Marie-Laure Agrapart

Little Nemo in Slumberland titre provisoire

Little Nemo in Slumberland

 

Créé en 1905 par Winsor McCay, Little Nemo reste l’un des personnages cultes de la bande dessinée mondiale. Chaque semaine Little Nemo s'évade en rêve dans un monde fantastique : Slumberland.

 

Publiées pour la première fois dans le New York Herald sous le titre Little Nemo in Slumberland, les aventures du héros obéissent à une règle immuable : le garçon s'endort, il est entraîné en rêve dans des aventures fabuleuses, il tombe de son lit à la dernière image et se réveille en sursaut.

Inspirées du style Art Nouveau, les planches sont de véritables chefs-d'oeuvre aux architectures insolites, au graphisme soigné et au scénario empreint d'une grande poésie. Slumberland signifie « le pays du sommeil » en anglais. Ce pays imaginaire est habité d'étranges créatures, d'humains et d'animaux vivant dans des décors oniriques à l'architecture Art Nouveau. La plupart du temps, le peuple de Slumberland passe son temps à faire la fête, à rendre hommage à son vénérable roi Morphée, ou encore à se plaindre du facétieux Flip. La taille de Slumberland semble extensible au gré des aventures qui pourraient être interminables à ceci près que chaque matin Nemo devra retourner à la dure réalité...


D’après cette oeuvre gigantesque et fantastique, j’aimerais parler et explorer le monde du rêve, sa dimension poétique, sans chercher à suivre ou raconter la totalité du livre.

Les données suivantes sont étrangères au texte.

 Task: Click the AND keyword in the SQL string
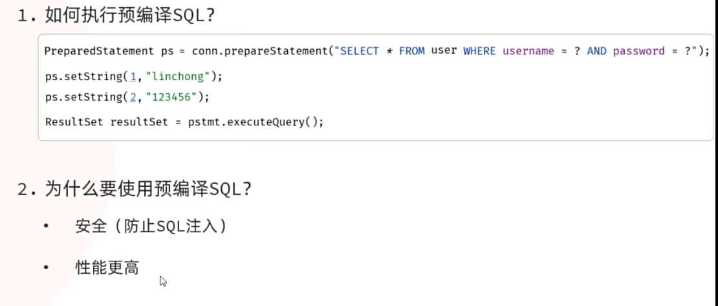point(596,51)
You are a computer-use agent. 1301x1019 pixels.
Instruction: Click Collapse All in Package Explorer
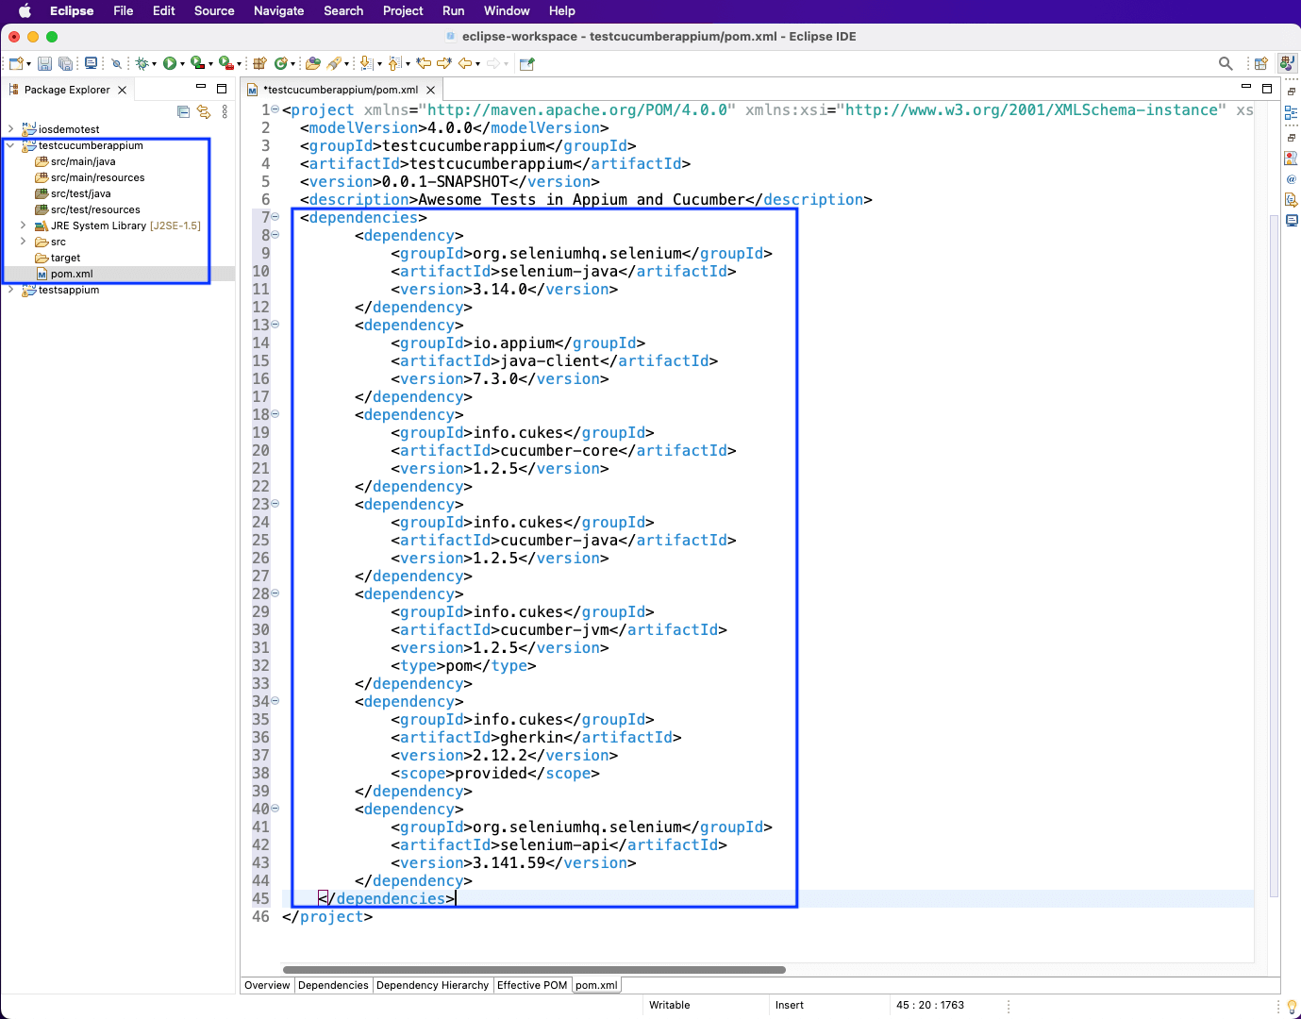(x=183, y=111)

Il s'agirait d'une adaptation libre.

Rêver nous est-il encore autorisé de rêver, de nous échapper vers des imaginaires suspendus dans le temps alors que nos modes de vie citadins et structures socio-économiques nous poussent à la frénésie, à l'accélération, à la consommation à chaque instant. Que nous évoque le rêve? Le monde de l'enfance, de l'imaginaire, du fantastique, de l'insolite, d'un espace de liberté, de la transgression.

Au-delà des aventures vécues par Little Nemo dans son sommeil, cette pièce serait le prétexte pour nous raconter l'imagerie de l'enfance, d'une enfance enfouie. Comment réveiller ce monde perdu mais qui sommeille en chacun de nous et tout au long de notre vie.

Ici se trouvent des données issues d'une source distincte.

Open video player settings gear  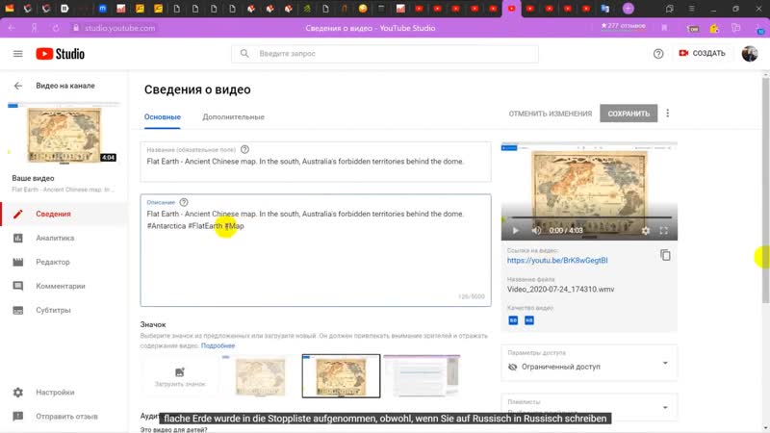pos(646,231)
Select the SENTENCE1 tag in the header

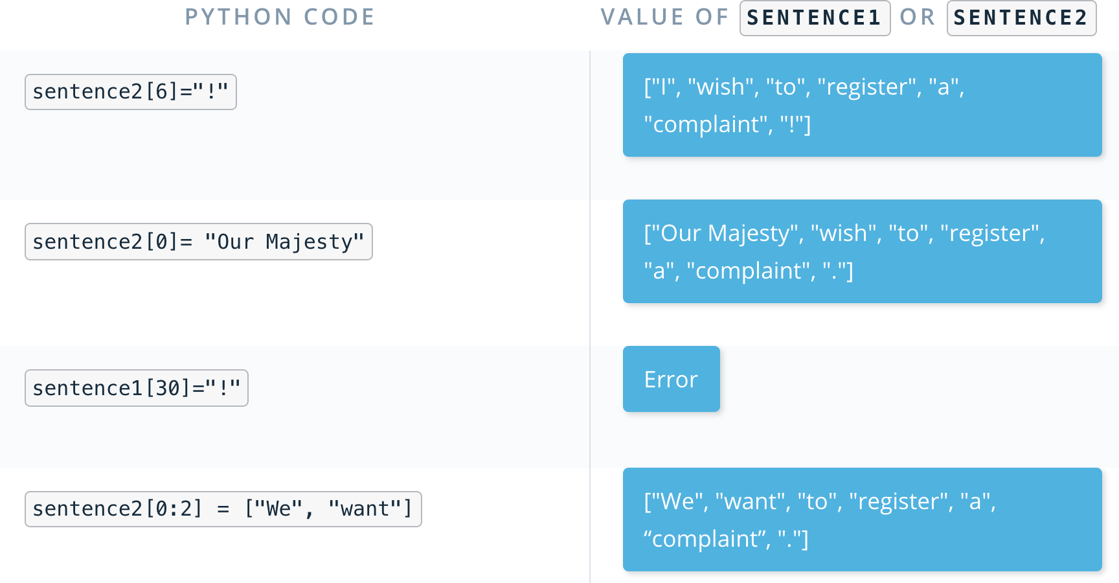point(815,18)
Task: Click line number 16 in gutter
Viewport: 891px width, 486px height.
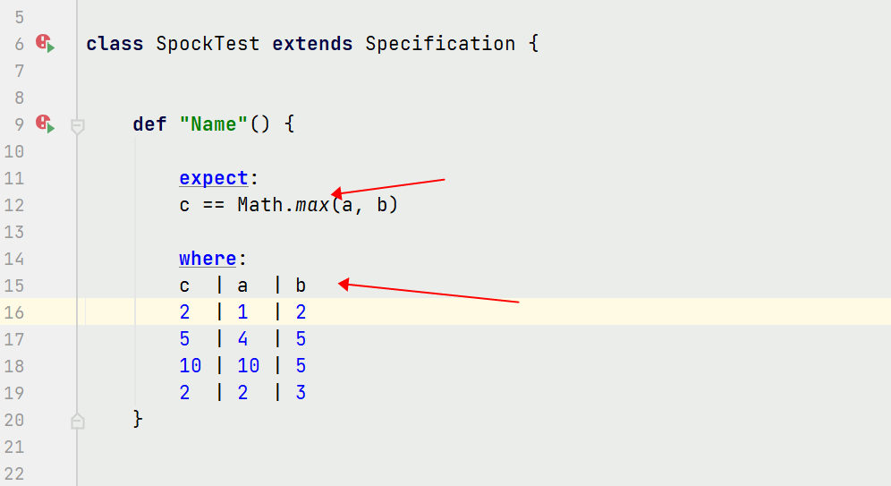Action: pyautogui.click(x=14, y=312)
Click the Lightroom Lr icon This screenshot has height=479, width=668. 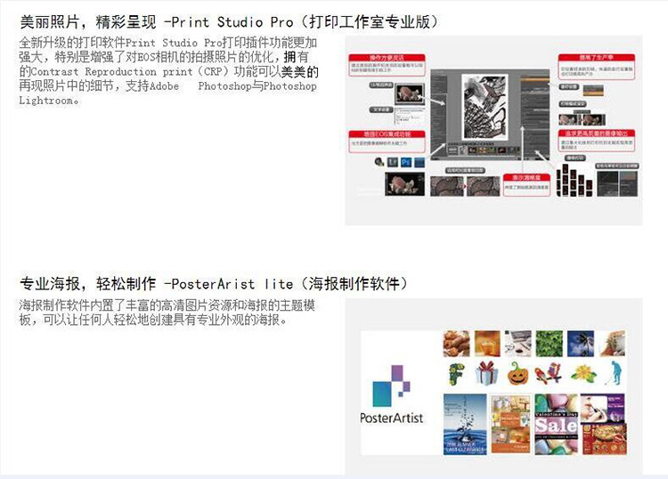tap(392, 163)
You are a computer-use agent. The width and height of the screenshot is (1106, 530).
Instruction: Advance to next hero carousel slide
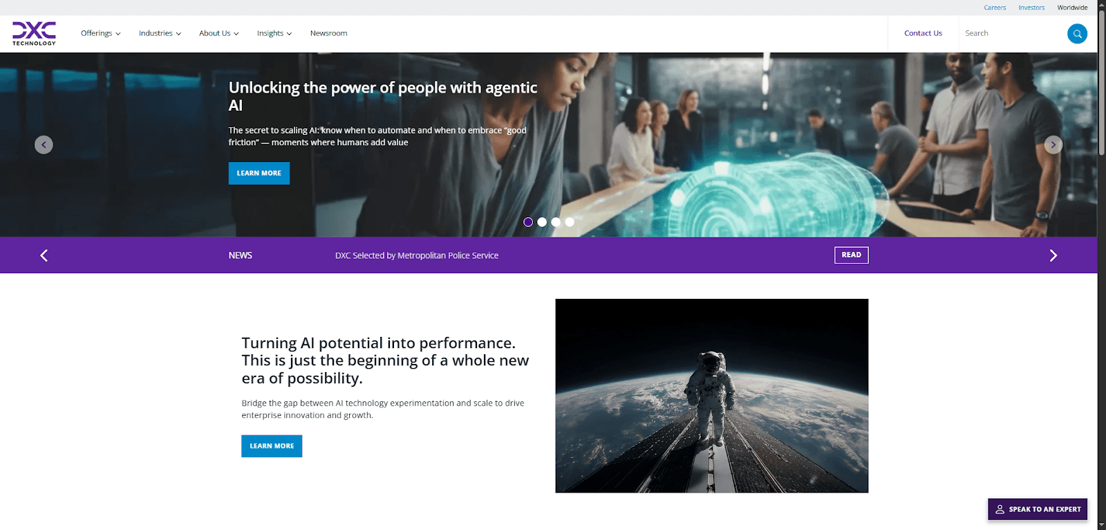[1053, 145]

J'éprouve le désir de rentrer dans ce temps de nos nuits pour raconter un imaginaire collectif entre rêve et enfance. En convoquant la notion de jeu, la rencontre insolite, c'est imaginer le monde de l'enfance comme une aventure romanesque traitée avec tendresse, humour, espièglerie, fantaisie et une dimension d'étrangeté liée à la notion de fantastique, l'évocation d'un univers fantasmagorique.

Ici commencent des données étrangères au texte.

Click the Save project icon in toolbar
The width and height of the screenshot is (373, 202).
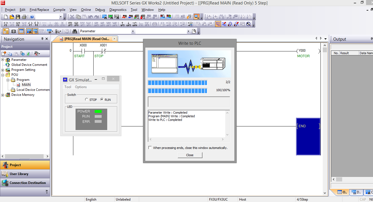[x=18, y=17]
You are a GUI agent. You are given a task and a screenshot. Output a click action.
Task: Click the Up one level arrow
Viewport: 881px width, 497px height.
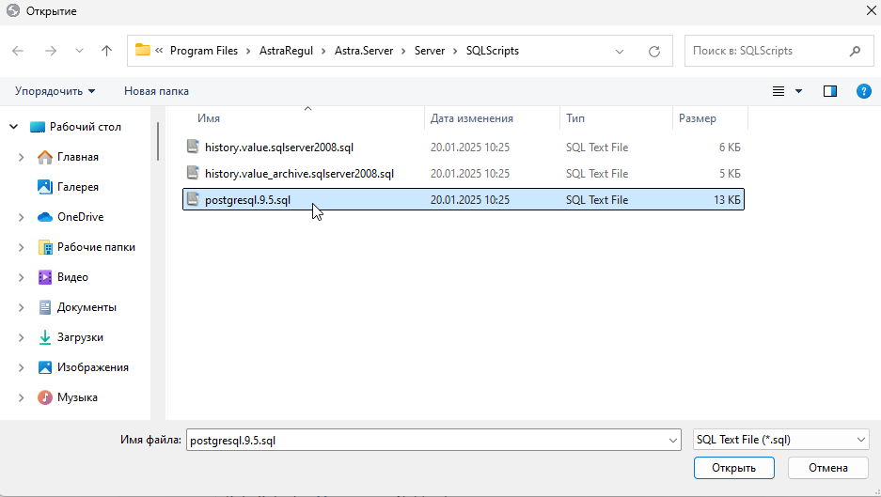click(106, 51)
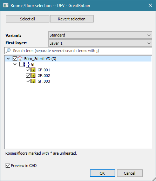Click the house icon beside Büro_3d-mit VD
The height and width of the screenshot is (181, 156).
point(20,58)
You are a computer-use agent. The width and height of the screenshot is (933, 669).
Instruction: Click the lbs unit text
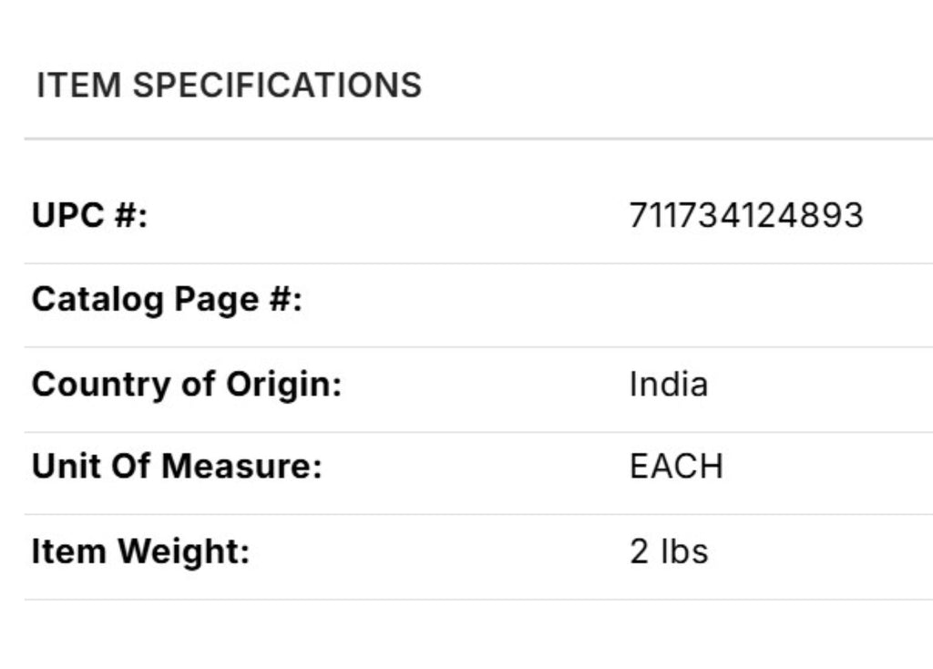coord(683,551)
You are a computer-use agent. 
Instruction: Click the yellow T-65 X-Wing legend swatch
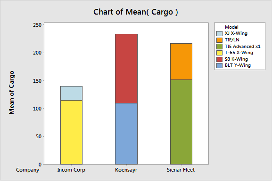coord(220,53)
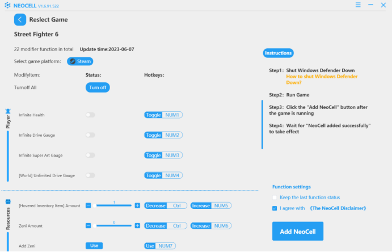The width and height of the screenshot is (392, 252).
Task: Click the NUM1 hotkey field for Infinite Health
Action: click(172, 115)
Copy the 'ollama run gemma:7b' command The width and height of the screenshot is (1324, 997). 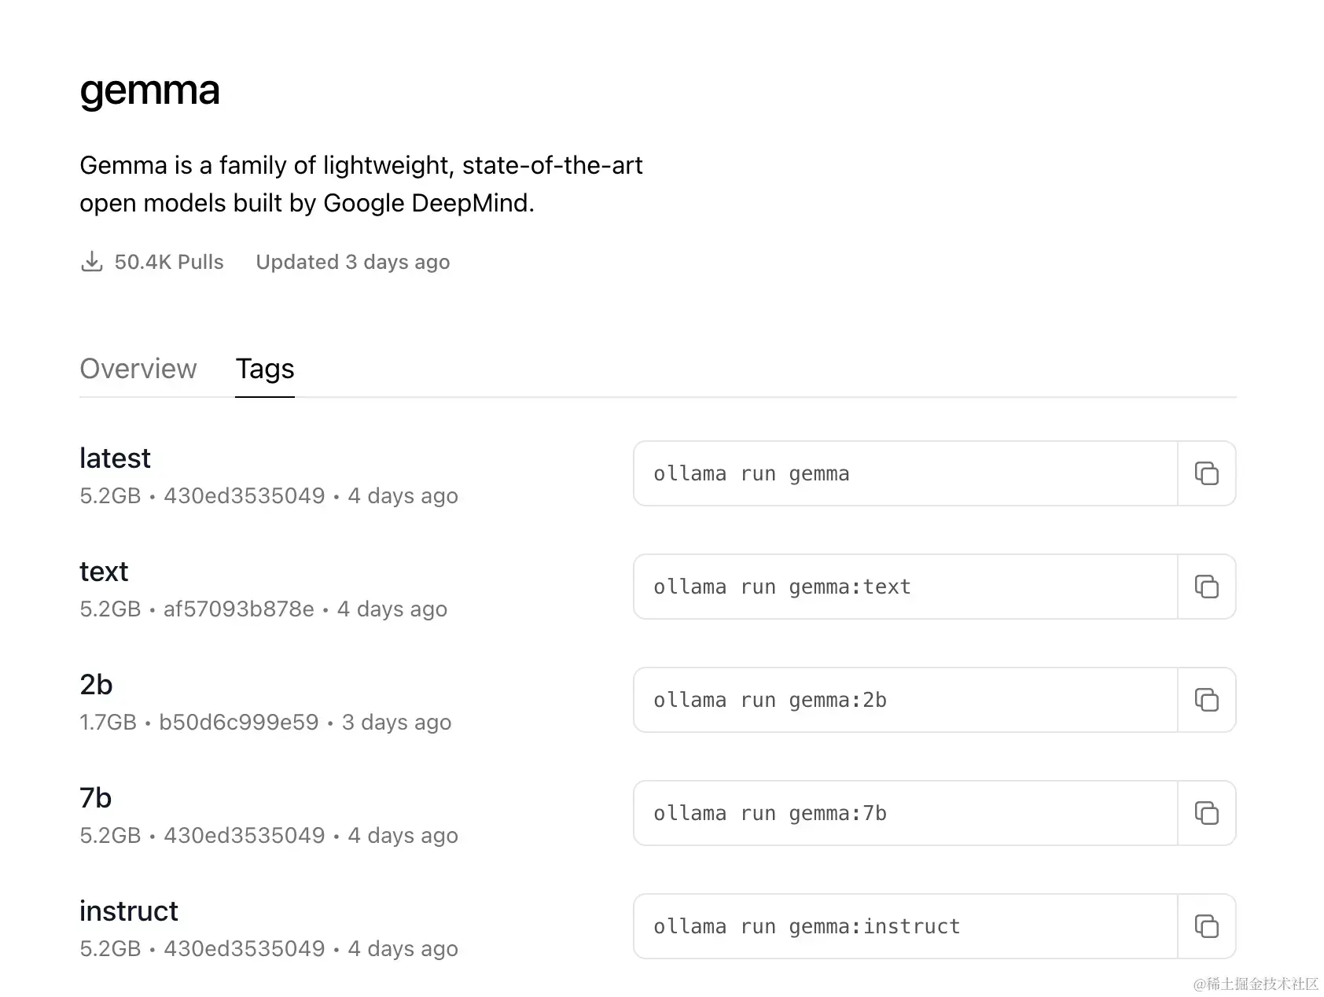1206,813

Pour rendre compte de cet univers, la scénographique occupera une place importante. Une collaboration artistique avec un scénographe sera recherchée. D'un point de vue du processus artistique, il s'agira d'articuler les arts plastiques avec la danse.

Pourquoi avoir choisi cette bande dessinée ?

Au delà de l'intérêt que j'ai pour cette histoire, c'est la structure de la BD qui a attiré mon attention. De quelle manière traduire une structuration spécifique liée à un genre qui est la BD et la transposer très librement dans une pièce chorégraphique. Prendre comme matériau de départ une oeuvre visuelle et graphique préexistante pour en extraire les éléments fondamentaux propres à l'écriture d'un spectacle vivant tout en préservant la notion de conte, de graphisme et d'épisodes de cette BD. Après avoir beaucoup travaillé l'articulation danse et musique dans mes précédentes pièces, je cherche aujourd'hui à me confronter à l'univers de la BD et du conte.